C PROGRAMMING

CSORT: A Saga of a Sort

Following is the application program interface for CSORT. Listing One , page 144, is CSORT.H, which contains several control values for the sort. The NOFLDS global value specifies the maximum number of fields that can be involved in the sort of the record. The MOSTMEM and LEASTMEM values control the appropriation of a buffer from the heap for sorting. MOSTMEM is the amount you try for, and LEASTMEM is the least amount you will accept. I have them set to work within a small-model program on the PC.

Here are the prototypes and descriptions of the CSORT API functions.

int init_sort(struct s_prm *prms); To sort records, you must describe them. The s_prm structure contains the definition of the records to be sorted. It is defined in CSORT.H. You will declare the structure and initialize it as follows. Assign the record length to the rc_len member. The s_fld array of substructures will contain entries for each of the fields to be sorted. The s_fld.f_pos member contains the record position for the field. This value is relative to one. If there are fewer than NOFLDS fields, the terminal entry in this array will contain a zero value for this member. The s_fld.f_len member is the length of the field. The s_fld.ad member is the character "a" if the field is to be collated in ascending sequence and "d" if it is to be collated in descending sequence. The first field in the array is the major sort field; the last is the minor; all others are intermediate. So, if you need records in, for example, division number, department number, and employee number sequence, you will define the fields in that order in the array. With the array properly initialized, call the init_sort function. If the sort may proceed -- if enough memory is available -- the function returns zero. Otherwise it returns -1.

void sort(char *rcd); With the sort program properly initialized through init_sort, you may send records to be sorted by calling the sort function once for each record. Pass a pointer to the record, and the sort function will make a copy of the record. After you have passed the last record, pass a NULL pointer. This tells the sort function to finish the sort and prepare to return sorted records.

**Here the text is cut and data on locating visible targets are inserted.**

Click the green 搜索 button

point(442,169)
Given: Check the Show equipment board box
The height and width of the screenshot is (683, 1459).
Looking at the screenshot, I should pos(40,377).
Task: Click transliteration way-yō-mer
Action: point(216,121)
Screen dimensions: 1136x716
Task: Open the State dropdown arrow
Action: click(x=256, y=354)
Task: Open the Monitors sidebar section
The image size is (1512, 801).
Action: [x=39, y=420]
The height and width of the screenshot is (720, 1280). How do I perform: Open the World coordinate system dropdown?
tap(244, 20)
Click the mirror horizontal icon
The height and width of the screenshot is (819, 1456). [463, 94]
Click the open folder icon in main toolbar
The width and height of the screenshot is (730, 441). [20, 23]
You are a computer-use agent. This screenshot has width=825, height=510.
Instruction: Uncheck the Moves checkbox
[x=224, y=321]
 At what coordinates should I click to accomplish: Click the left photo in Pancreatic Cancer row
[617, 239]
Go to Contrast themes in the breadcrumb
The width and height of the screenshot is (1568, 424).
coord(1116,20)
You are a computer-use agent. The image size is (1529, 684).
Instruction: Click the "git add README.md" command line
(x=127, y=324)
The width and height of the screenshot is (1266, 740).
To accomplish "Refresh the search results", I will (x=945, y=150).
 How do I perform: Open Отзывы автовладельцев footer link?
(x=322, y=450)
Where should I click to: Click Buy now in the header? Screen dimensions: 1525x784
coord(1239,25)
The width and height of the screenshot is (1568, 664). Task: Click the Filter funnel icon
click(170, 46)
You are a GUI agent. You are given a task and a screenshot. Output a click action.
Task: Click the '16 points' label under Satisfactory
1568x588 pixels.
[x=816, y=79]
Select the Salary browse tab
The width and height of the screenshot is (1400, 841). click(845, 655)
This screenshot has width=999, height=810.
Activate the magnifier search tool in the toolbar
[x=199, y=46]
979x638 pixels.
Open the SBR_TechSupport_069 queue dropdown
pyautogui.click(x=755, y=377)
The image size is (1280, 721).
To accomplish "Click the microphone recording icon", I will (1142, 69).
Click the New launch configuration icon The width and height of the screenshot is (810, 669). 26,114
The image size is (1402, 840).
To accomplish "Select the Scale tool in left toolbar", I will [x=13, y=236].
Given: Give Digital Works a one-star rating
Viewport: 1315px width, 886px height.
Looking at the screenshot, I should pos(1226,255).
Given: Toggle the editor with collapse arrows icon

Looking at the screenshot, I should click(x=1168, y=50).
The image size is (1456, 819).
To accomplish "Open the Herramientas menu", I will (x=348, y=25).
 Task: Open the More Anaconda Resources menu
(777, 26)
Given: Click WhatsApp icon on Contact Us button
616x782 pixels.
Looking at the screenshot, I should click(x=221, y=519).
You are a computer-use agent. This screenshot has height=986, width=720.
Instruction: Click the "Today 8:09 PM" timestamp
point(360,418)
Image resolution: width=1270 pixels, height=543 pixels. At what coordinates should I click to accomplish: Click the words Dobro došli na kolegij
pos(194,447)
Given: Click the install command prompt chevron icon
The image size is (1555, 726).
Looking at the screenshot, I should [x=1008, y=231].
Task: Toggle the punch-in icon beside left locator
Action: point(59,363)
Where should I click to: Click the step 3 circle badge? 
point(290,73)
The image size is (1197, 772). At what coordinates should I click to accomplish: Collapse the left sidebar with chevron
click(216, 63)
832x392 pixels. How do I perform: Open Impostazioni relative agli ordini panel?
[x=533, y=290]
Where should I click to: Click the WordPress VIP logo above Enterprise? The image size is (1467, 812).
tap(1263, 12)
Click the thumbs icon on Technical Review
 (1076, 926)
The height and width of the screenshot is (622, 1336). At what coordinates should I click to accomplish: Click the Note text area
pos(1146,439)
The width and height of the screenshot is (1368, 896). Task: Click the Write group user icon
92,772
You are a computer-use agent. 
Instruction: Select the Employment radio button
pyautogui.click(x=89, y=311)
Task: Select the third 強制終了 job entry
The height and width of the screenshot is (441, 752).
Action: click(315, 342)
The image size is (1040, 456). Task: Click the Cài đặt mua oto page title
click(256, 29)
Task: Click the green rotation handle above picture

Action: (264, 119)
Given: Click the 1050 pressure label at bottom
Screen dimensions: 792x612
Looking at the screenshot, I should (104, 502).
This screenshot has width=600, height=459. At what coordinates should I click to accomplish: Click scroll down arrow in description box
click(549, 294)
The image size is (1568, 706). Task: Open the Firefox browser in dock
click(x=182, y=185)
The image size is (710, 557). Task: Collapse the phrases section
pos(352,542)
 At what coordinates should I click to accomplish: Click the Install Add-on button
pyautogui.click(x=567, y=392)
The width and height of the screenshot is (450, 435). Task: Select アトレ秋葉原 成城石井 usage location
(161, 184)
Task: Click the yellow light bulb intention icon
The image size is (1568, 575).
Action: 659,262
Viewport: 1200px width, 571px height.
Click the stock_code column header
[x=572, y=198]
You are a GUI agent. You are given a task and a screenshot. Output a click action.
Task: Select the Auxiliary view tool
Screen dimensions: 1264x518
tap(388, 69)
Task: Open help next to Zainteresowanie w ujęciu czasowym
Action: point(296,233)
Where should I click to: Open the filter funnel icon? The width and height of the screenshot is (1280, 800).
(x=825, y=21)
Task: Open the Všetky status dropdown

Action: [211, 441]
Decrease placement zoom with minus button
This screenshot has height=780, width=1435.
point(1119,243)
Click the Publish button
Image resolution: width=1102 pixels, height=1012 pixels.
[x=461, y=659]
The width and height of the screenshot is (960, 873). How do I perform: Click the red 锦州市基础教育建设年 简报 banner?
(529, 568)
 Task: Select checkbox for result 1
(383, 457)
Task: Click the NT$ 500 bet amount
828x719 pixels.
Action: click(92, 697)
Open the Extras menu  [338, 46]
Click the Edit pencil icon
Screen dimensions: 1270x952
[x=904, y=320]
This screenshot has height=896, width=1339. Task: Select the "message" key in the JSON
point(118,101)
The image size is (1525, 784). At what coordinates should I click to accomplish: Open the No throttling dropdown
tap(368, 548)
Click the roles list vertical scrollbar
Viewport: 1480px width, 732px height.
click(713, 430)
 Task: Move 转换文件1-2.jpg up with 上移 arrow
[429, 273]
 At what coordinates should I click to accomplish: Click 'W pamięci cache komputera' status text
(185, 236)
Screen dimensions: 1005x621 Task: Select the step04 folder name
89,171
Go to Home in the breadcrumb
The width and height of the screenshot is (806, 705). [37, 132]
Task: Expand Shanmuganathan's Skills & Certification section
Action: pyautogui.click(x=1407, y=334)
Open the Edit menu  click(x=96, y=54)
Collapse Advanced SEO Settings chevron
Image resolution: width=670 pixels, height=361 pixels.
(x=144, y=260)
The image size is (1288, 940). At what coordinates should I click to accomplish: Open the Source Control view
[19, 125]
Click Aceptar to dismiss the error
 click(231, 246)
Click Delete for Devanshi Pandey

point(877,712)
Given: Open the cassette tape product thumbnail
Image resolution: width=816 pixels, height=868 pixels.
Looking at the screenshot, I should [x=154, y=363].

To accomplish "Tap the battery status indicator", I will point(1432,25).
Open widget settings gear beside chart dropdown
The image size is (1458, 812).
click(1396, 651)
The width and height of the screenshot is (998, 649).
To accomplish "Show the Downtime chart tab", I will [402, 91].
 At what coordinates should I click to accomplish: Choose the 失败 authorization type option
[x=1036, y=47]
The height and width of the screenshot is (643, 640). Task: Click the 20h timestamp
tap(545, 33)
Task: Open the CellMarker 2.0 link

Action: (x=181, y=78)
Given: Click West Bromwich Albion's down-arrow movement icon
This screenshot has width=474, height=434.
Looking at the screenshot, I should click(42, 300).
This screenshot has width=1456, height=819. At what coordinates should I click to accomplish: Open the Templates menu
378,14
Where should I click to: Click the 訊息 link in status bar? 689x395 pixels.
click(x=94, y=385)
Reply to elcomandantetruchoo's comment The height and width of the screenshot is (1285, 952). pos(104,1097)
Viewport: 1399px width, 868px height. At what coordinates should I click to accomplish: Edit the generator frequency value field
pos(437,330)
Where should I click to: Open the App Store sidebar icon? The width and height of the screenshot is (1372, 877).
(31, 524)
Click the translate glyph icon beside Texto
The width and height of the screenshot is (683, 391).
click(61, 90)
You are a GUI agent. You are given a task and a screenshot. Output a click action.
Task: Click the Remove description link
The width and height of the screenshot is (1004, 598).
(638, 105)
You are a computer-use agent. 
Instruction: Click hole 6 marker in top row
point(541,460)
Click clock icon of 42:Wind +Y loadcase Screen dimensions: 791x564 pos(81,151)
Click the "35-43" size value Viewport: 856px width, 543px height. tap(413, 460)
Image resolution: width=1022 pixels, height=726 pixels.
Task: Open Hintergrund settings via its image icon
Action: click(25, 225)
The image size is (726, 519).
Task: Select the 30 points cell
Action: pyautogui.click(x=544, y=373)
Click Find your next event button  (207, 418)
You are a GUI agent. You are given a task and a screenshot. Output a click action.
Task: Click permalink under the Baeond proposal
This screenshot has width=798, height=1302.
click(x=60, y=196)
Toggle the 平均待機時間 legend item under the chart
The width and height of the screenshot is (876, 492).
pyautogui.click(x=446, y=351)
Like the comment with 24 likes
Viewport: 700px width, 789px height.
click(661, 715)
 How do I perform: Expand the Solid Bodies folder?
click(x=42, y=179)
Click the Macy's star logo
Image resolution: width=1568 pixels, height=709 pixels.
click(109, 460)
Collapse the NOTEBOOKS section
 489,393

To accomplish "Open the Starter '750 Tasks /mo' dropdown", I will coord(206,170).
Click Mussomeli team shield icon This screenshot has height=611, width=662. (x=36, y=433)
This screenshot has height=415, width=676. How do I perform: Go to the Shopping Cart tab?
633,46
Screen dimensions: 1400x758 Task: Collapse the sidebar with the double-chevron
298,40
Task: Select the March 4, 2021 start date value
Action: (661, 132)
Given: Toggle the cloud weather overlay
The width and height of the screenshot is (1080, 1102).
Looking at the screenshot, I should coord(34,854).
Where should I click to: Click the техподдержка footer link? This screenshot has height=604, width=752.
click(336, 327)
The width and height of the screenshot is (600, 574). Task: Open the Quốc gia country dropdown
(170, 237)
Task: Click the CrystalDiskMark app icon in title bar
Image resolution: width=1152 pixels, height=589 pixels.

char *sort_op(void); To retrieve sorted records, call the sort_op function. Each call to it will return a pointer to the next record in the sorted sequence. After the last record comes back, the sort_op returns a NULL pointer.

void sort_stats(void); This function displays some of the values used in the sort function.

The FILESORT Program

Listing Two, page 144, is FILESORT.C, a program that uses the CSORT API to implement a stand-alone file sort program. You run it by entering the filename, record length, and field parameters on the command line. It uses the API in the manner just described.

CSORT Internals

Listing Three, page 144, is CSORT.C, which contains the in-line sort functions. The first function to discuss is init_sort, which you call to initiate sorting. It calls appr_mem to allocate a block of memory in which to sort, initializes the sorting parameters, and returns.

The sort function accepts records to sort from the calling application. At first it simply copies them into the buffer, one after the other. When the buffer is full, the sort function calls the standard qsort function to sort the records in the buffer. This becomes a block of sorted records, also called here a "sequence." The dumpbuff function writes them to the sort work file. CSORT uses only one sort work file, unlike the tape sorts we discussed earlier. Because this program uses disk files, and because direct record addressing is possible, we do not need to maintain multiple, serial devices for the blocks of sorted records after the fashion of a streamer tape device.

When the calling application sends a NULL pointer to the sort function, it sorts the final sequence, writes it to the work file, and calls prep_merge to prepare for when the caller wants sorted records. The merge divides the sort work buffer into many miniature buffers, one for each sequence that was generated by the sort function. These buffers contain two or, usually, more records. If and while the number of sequences is high enough to prevent the buffer from being segmented this way, prep_merge uses the merge function to merge groups of two sequences into one, halving the number of sequences and doubling their sizes.

When the number of sequences is low enough that each one can contribute at least two records in the sort buffer, the merge and prep_merge functions are done.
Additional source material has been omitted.